Extracted text:
═══

# UC Irvine? (1 Viewer)



## BK (Aug 16, 2012)

Hi all,

I'm trying to do some research on California 4-years to transfer for film. I applied and was accepted to SFSU & CSUN last year, and applied and got to the interview round at UCLA last year as well. 

I plan on applying to UCLA again, but in case I don't make it (again), I need some backups. I was wondering if anyone has any experience or knowledge about UC Irvine? I just want to apply to schools that are close to LA to be close to the industry but also are solid. I know it's not one of the big 3, but I'd like to get into screenwriting, so production is not a priority for me.

Thanks in advance!


----------



## Kaylah (Sep 28, 2012)

Hi. I am a current film student at UC Irvine. You probably already know but the film program at UCI is very theory-based. There are not many classes on production (only like 2-3 if I am not mistaken) They have classes like Hong Kong cinema and even Muslim cinema. They can prep you really well if you are planning to be a film critic, but not really for anything else. (filmmaker/screenwriter)

http://websoc.reg.uci.edu/perl/WebSoc
go to this link and choose "film and media studies" in the department and you will see what classes they offer.

I decided to transfer to USC because of the lack of production classes at UCI. There is a really good screenwriting program at SC as well. You could try that out if you are gonna submit your transfer application to UCLA anyways.


----------

═══

[Data for locating visible targets]

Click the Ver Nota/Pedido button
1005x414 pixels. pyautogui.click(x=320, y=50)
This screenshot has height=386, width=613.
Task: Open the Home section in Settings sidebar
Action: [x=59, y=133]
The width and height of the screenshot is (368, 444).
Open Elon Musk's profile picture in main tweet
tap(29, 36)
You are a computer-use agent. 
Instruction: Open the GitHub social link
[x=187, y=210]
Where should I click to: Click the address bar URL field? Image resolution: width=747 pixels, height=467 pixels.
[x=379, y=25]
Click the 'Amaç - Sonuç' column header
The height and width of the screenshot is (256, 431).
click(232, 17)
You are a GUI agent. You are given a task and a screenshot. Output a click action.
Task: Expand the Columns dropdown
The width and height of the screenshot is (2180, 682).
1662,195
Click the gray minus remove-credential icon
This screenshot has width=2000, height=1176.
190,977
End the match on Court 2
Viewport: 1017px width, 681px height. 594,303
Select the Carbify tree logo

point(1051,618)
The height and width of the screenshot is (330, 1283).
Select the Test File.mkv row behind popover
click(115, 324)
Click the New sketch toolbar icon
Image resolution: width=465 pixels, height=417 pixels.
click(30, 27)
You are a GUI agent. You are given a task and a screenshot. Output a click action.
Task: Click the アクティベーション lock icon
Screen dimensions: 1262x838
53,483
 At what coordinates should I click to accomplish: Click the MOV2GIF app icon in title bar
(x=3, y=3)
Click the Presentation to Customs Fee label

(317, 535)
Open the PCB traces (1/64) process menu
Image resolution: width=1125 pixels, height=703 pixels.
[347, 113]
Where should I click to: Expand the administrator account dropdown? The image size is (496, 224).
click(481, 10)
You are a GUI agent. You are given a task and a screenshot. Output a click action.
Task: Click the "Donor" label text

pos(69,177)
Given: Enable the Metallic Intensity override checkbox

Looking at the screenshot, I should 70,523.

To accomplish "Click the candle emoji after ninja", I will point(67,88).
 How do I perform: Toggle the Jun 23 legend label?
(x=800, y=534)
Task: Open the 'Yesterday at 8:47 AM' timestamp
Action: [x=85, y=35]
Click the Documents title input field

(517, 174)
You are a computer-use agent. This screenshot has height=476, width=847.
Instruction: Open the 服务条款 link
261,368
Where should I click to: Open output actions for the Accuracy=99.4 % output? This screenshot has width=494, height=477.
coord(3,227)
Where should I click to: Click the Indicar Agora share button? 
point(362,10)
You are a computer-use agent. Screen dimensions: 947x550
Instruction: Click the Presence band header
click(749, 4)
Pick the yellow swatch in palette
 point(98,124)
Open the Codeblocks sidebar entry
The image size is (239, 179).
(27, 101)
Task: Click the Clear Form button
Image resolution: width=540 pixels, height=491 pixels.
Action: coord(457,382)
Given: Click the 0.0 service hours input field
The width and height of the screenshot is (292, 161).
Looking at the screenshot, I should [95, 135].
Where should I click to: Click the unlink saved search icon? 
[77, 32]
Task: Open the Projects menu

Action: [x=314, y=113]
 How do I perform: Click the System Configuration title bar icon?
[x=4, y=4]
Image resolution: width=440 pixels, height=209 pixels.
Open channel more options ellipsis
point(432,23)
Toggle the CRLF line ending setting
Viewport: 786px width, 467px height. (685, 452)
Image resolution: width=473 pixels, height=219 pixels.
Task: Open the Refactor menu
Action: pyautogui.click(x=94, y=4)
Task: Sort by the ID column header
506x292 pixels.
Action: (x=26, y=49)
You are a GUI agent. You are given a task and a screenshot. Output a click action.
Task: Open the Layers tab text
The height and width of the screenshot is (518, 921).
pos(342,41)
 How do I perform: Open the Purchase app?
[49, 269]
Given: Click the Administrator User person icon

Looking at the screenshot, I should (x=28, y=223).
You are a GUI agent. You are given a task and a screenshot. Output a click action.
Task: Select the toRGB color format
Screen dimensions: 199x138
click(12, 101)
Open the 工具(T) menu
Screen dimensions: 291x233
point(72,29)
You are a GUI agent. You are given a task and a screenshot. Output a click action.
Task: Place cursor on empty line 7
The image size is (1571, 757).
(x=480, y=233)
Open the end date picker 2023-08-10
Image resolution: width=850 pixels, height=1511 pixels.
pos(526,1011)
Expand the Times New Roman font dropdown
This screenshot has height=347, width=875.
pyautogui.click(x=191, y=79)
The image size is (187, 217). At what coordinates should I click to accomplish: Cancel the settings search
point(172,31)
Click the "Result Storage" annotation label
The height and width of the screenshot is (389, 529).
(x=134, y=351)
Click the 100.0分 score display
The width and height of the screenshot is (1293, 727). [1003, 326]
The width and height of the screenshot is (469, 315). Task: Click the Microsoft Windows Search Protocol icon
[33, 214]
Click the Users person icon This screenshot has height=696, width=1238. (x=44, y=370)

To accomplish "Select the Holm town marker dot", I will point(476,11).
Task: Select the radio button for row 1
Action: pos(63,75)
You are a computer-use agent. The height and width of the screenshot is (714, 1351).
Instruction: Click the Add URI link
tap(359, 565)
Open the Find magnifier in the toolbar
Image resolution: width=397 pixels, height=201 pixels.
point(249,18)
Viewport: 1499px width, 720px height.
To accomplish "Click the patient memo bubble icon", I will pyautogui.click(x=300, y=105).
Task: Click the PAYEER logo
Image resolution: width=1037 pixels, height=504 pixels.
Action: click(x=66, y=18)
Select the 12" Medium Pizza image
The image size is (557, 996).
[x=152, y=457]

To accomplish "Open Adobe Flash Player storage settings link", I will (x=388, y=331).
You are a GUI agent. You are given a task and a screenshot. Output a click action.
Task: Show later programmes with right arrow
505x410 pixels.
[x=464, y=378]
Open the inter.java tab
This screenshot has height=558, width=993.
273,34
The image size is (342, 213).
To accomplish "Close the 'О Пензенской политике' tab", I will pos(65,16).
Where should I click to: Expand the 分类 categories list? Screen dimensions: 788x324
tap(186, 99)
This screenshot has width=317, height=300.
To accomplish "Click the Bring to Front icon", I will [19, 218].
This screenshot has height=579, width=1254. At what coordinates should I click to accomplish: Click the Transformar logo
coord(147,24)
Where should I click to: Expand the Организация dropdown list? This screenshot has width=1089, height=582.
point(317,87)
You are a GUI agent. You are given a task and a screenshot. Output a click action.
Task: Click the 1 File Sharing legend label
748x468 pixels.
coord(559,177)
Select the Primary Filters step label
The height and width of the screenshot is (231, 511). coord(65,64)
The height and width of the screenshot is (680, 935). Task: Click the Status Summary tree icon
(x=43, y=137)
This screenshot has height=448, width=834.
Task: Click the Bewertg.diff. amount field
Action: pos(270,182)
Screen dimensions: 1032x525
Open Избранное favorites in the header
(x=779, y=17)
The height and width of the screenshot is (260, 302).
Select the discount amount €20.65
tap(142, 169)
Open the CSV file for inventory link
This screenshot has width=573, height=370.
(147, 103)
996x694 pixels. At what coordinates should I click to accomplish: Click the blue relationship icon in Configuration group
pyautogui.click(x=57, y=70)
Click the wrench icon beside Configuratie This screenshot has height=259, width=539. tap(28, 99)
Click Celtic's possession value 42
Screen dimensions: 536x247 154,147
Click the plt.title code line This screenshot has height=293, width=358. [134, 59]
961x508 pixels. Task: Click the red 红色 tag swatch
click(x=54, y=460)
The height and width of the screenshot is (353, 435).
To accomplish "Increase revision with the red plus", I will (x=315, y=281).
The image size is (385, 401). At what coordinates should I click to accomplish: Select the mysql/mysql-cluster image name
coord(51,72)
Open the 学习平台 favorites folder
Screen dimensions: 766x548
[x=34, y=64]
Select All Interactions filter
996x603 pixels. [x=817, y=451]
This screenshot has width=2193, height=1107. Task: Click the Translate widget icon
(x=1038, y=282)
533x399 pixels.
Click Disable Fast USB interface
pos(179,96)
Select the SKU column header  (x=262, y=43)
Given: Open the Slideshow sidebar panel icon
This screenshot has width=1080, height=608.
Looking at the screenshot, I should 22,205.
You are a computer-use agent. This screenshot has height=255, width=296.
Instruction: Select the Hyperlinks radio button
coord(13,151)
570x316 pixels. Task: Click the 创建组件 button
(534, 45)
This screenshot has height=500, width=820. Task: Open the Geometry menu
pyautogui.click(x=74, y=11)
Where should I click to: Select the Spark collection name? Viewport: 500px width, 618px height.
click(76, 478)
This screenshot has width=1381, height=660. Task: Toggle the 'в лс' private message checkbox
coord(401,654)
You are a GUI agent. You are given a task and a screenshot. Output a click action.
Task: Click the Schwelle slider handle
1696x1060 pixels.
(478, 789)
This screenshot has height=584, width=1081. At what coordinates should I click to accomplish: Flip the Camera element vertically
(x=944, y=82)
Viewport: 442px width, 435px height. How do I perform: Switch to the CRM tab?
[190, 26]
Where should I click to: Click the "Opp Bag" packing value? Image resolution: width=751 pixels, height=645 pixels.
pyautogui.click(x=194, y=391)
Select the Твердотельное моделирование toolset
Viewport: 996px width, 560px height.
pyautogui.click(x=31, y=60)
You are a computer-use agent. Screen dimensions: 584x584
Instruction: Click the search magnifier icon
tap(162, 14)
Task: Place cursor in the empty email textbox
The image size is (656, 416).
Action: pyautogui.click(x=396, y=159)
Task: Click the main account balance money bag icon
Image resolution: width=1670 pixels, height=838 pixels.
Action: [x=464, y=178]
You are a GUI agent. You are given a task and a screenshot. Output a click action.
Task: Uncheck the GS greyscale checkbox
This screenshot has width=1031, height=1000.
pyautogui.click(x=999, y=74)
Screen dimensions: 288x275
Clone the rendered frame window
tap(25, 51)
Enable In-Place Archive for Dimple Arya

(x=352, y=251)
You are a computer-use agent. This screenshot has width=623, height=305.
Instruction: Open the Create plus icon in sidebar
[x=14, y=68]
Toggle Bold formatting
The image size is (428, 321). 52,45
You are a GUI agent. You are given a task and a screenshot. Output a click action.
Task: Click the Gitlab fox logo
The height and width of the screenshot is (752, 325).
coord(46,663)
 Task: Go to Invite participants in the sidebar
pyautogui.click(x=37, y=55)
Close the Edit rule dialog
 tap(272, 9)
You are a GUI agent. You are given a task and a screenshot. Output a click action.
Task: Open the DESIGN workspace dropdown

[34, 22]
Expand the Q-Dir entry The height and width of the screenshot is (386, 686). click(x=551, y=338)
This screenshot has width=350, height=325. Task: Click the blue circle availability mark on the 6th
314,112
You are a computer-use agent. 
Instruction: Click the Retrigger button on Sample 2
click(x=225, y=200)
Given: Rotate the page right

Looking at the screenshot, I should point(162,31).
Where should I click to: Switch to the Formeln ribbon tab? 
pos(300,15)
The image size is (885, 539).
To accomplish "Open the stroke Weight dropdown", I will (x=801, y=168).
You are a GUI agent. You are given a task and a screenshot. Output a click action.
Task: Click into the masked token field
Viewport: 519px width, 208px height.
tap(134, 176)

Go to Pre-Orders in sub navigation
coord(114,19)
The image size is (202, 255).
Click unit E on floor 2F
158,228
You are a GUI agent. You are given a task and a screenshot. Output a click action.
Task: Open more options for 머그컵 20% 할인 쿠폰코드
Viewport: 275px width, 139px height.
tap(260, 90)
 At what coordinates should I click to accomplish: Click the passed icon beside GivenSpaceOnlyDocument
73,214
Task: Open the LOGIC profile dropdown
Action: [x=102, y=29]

═══

Written exercise:
Answer these questions about the forum thread on UC Irvine.
(a) Which two schools accepted BK last year?
(b) Which department should be chosen at the link Kaylah posts?
(c) Where did Kaylah decide to transfer?
Use only the text when answering.

Task solution:
(a) SFSU and CSUN.
(b) Film and media studies.
(c) USC.